WORK REQUIRED: Please show every line in the entries below that includes the word "Screenshot".

*** SOURCE INFORMATION ***

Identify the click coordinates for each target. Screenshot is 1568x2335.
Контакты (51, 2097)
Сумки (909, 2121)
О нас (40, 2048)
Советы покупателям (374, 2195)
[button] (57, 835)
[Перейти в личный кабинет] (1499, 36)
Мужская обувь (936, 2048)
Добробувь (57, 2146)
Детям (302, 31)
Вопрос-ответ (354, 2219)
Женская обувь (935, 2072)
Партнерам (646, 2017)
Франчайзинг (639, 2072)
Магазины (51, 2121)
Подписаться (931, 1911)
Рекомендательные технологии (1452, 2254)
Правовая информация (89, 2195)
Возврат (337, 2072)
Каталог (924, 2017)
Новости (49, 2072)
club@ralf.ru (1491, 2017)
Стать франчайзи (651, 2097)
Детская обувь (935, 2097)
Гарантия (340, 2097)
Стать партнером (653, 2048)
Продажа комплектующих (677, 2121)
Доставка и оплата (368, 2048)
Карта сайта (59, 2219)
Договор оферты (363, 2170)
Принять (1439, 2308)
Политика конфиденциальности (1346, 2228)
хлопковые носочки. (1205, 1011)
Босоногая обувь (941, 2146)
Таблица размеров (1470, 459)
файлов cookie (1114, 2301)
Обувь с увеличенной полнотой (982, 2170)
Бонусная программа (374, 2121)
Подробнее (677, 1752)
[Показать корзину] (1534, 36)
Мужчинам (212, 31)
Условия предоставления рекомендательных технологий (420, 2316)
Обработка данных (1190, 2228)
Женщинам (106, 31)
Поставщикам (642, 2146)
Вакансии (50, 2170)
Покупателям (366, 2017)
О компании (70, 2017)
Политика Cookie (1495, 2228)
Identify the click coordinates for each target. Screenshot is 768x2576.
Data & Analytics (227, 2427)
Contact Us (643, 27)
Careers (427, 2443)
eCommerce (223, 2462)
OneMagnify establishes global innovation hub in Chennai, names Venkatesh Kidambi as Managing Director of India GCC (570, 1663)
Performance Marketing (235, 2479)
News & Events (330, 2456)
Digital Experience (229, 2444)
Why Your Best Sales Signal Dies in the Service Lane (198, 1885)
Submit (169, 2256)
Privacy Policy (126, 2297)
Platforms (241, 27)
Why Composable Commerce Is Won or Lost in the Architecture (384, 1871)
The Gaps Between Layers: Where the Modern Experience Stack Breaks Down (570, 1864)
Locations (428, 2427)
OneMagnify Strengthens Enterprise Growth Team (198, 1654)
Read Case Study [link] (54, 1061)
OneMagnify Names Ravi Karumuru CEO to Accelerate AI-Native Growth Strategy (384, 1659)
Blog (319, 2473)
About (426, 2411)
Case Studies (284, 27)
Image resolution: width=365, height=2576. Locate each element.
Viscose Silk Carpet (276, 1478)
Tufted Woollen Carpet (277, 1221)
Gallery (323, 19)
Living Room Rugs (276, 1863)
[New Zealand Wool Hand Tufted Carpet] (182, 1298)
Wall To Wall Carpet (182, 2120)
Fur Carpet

*** End of SOURCE INFORMATION ***

YOUR SOLUTION:
Identify the click coordinates for each target. Screenshot is 1568x2335.
Identify the click coordinates for each target. Screenshot is 768x2576.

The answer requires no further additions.